▶ DIRECTION
Pull out every line of the records below that contains the word "This", and copy each one unchanged.

>>

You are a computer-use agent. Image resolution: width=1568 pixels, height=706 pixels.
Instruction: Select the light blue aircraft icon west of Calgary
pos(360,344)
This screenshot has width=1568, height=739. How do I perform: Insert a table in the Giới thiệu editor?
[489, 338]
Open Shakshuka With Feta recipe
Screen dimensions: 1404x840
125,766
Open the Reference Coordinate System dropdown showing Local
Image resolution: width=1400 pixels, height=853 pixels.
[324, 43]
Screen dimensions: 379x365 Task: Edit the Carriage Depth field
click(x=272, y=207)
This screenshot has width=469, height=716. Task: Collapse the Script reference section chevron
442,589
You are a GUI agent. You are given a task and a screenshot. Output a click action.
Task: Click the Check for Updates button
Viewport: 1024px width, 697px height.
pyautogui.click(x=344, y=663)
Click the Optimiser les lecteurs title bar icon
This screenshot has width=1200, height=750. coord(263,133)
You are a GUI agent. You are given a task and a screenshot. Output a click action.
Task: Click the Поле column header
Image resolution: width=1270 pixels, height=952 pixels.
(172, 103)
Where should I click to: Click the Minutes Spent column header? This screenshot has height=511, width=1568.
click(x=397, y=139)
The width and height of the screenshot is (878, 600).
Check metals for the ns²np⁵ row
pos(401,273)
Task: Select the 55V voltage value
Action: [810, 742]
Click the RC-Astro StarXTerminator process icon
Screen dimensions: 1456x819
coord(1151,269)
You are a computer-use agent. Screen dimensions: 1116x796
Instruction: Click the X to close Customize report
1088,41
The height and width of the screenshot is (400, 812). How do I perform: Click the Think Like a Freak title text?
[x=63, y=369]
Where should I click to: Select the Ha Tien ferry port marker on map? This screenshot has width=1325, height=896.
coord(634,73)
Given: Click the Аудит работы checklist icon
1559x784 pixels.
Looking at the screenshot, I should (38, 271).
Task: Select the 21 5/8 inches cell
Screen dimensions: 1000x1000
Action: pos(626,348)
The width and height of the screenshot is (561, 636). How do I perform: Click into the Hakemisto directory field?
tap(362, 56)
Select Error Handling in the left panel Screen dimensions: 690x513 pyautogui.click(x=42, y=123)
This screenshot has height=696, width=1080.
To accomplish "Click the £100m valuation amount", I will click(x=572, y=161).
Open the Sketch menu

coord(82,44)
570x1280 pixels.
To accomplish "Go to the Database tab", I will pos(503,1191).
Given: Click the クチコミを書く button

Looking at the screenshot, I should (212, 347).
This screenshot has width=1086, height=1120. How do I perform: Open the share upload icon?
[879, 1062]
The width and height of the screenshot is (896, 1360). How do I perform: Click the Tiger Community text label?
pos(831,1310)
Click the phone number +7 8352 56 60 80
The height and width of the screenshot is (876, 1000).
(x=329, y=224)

<<

▶ COMPLETED EXERCISE
This screenshot has width=1568, height=739. How do I perform: Insert a table in the Giới thiệu editor?
This screenshot has width=469, height=716. Task: Collapse the Script reference section chevron
This screenshot has width=1200, height=750. coord(263,133)
Where should I click to: Click the Minutes Spent column header? This screenshot has height=511, width=1568.
Where should I click to: Select the Ha Tien ferry port marker on map? This screenshot has width=1325, height=896.
This screenshot has height=696, width=1080.
This screenshot has width=1086, height=1120. How do I perform: Open the share upload icon?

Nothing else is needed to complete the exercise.